A sorpresa, le parole del Presidente della Repubblica Sergio Mattarella in risposta all’invito della conduttrice su una possibile presenza all’evento: “Il cinema è parte essenziale e irrinunziabile della cultura italiana; ne esprime, nel mondo, il genio; trasmette e consolida bellezza, speranza, valori. Il contributo del cinema è particolarmente prezioso in questo periodo nella vita del mondo che manifesta sovente il bisogno di recuperare solidità culturale e senso di umana solidarietà”.



Film d’apertura e concorso internazionale
La rassegna si apre con il film di Paolo Sorrentino, La Grazia, interpretato da Toni Servillo e Anna Ferzetti.
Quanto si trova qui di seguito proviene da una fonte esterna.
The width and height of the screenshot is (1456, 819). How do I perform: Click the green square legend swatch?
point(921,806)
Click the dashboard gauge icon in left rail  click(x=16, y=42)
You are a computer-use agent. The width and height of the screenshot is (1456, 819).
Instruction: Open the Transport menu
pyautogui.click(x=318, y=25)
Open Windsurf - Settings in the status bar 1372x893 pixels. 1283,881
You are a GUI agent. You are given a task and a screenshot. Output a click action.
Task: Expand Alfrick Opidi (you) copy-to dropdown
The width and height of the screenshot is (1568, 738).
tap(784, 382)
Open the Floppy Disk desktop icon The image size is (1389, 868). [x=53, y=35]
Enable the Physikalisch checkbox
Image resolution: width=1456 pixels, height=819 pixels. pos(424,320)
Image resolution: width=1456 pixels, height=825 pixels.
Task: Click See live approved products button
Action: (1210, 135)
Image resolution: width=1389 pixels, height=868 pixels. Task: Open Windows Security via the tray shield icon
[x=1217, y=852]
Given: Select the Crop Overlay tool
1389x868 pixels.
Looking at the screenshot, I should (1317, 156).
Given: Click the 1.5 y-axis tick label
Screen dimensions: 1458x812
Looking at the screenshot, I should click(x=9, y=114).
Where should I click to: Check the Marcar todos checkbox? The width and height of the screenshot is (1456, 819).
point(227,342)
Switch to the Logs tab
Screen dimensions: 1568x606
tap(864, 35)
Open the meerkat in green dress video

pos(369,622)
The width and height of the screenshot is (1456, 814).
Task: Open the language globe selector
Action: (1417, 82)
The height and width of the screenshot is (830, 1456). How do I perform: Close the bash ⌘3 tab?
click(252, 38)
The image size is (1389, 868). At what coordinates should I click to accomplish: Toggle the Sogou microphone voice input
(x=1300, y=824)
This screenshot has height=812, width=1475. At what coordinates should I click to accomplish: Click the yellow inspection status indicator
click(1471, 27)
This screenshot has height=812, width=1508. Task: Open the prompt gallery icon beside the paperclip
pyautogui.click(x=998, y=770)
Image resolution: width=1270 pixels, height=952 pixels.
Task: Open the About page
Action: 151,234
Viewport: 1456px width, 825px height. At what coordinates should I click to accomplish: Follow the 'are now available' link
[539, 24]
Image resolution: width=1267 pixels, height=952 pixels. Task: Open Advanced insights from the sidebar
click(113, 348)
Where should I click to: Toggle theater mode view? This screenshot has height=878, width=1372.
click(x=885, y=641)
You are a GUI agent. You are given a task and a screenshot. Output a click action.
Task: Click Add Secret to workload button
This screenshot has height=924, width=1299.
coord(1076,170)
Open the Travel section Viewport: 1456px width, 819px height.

In concorso ci sono 21 lungometraggi, tra cui Bugonia di Yorgos Lanthimos (con Emma Stone), Jay Kelly di Noah Baumbach con George Clooney, Frankenstein di Guillermo del Toro, A House of Dynamite di Kathryn Bigelow, e opere di autori come Park Chan-wook, Jim Jarmusch, François Ozon, Pietro Marcello, Leonardo Di Costanzo, Franco Maresco e Gianfranco Rosi. A sfilare sul tappeto rosso del lido, celebrità mondiali: da George Clooney e Emma Stone fino a Julia Roberts, Dwayne Johnson,Cate Blanchett,Tilda Swinton, così come personalità istituzionali come il Ministro della Cultura Alessandro Giuli e la sottosegretaria Lucia Borgonzoni. Abiti couture, foto glamour e l’atmosfera di una kermesse che unisce cinema e moda.


All’apertura, Francis Ford Coppola ha consegnato il Leone d’Oro alla carriera a Herzog in una cerimonia ricca di emozione. Nel frattempo, sugli scenari delle proiezioni si sono levate proteste e flash mob per Gaza, con il direttore Alberto Barbera che ha sottolineato la neutralità culturale del festival, ribadendo che la Mostra non censura ma non accetta richieste di boicottaggio.